Entrepreneurship
a strategy for self-sustainability
More self-sustainability means having more autonomy and less reliance on external funding, expertise or decisions. It means having a larger capacity to choose and negotiate with other initiatives what’s best for your project and what’s not. It means an increasingly equitable participation, which will lead to development models that are more comprehensive and relevant for all, that is, more sustainable. Know more
Several development projects become more self-sustainable by deploying entrepreneurship strategies themselves, or by encouraging entrepreneurship in the communities they work with.
Entrepreneurship means using business strategies to develop and finance solutions to a problem or answers to a need. And in the social arena specifically, entrepreneurship means taking on the task of solving a development problem while considering self-financing strategies that prioritize the social goal in question.
Some initiatives are themselves entrepreneurship projects: a group of people identify a problem and come up with a scheme to create financial resources to solve it. In many cases, they decide to sell services or knowledge related to the problem they are targeting, which they can do through trainings, face-to-face or online workshops, consultancies, etc. These projects sometimes decide to legally register as social enterprises or hybrid organizations to be able to make gains. Having their own profits allows these initiatives to make decisions with less pressure from donors or actors with interests, priorities or ways of working that do not necessarily match their own or the local community’s; in other words, they become more self-sustainable.
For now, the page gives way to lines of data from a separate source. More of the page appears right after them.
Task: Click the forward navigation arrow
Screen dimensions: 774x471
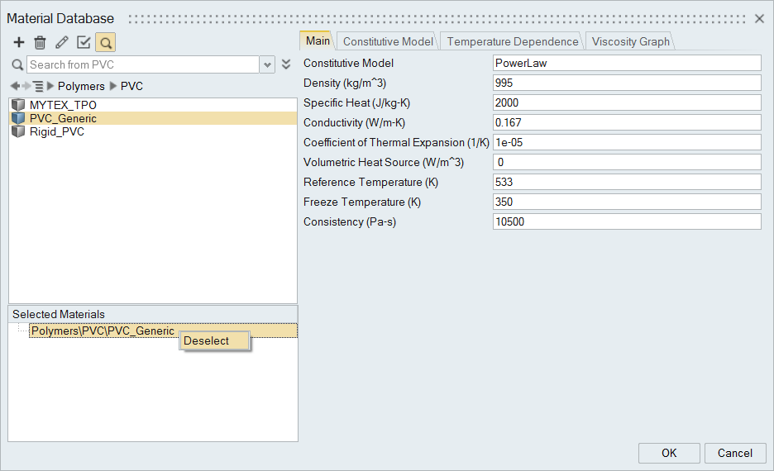Action: (26, 86)
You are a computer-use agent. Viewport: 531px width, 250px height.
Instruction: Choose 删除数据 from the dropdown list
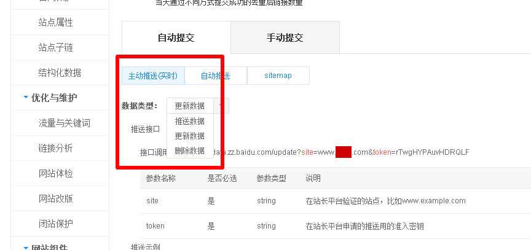pos(190,151)
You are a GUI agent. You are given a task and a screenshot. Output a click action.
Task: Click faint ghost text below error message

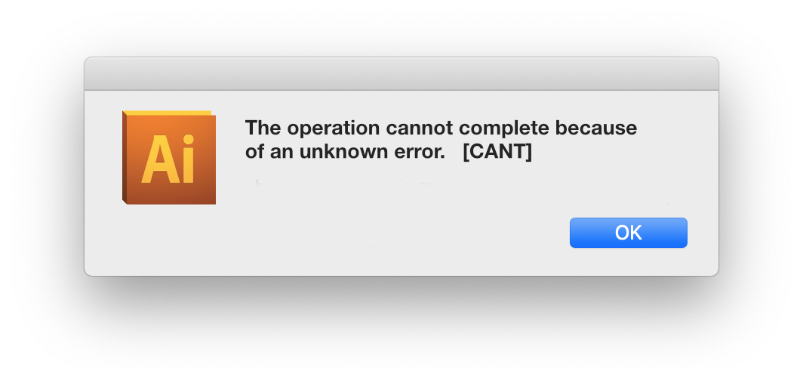(348, 182)
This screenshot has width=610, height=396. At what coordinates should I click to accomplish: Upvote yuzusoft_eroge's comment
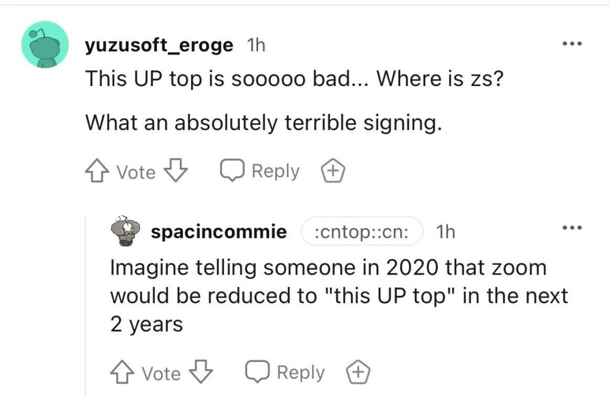pyautogui.click(x=97, y=171)
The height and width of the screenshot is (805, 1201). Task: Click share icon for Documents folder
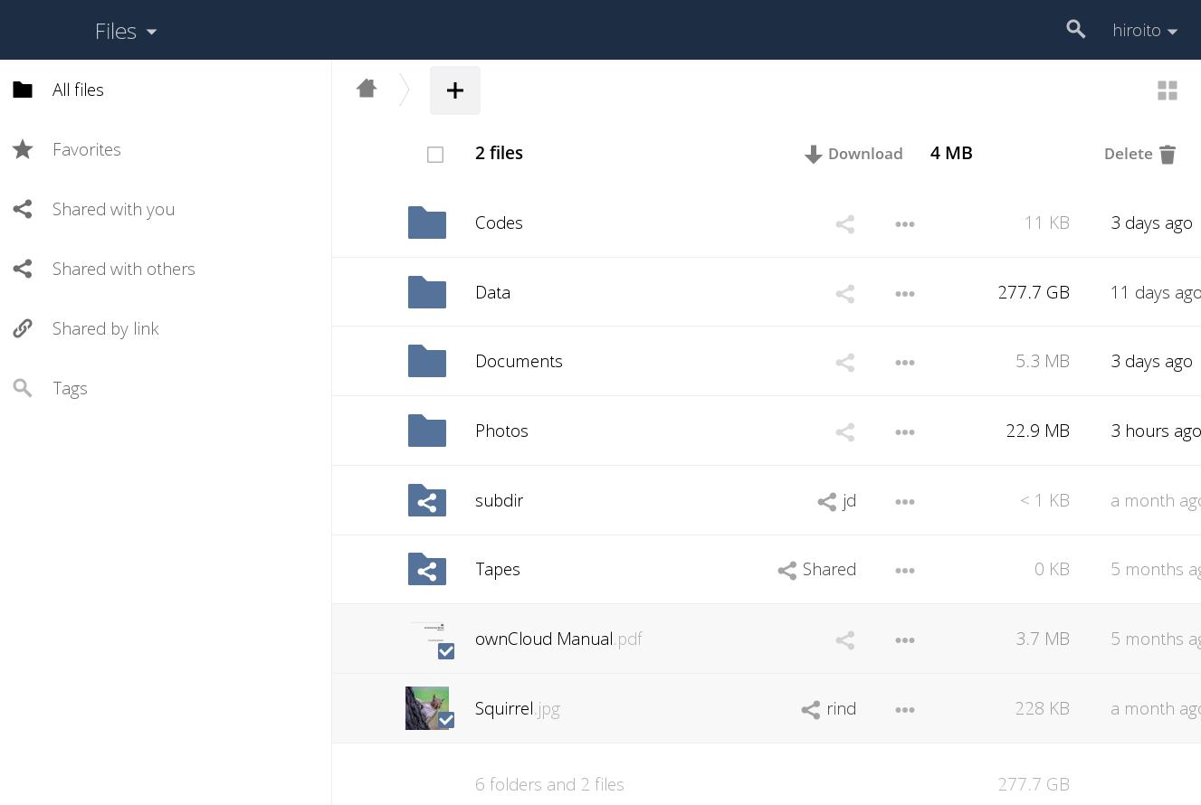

Some initiatives that are not entrepreneurship projects in themselves do promote entrepreneurship in the communities they work with. In doing so they are trying to build capacity, at the local level, to identify and leverage resources to solve problems with more autonomy by yielding a profit, which can be reinvested in solutions that are relevant to their context. To achieve local entrepreneurship, initiatives sometimes offer training and capacity building courses, create exchange systems with alternative currencies, design business models together with the communities (such as ecotourism or the production of goods), and so on.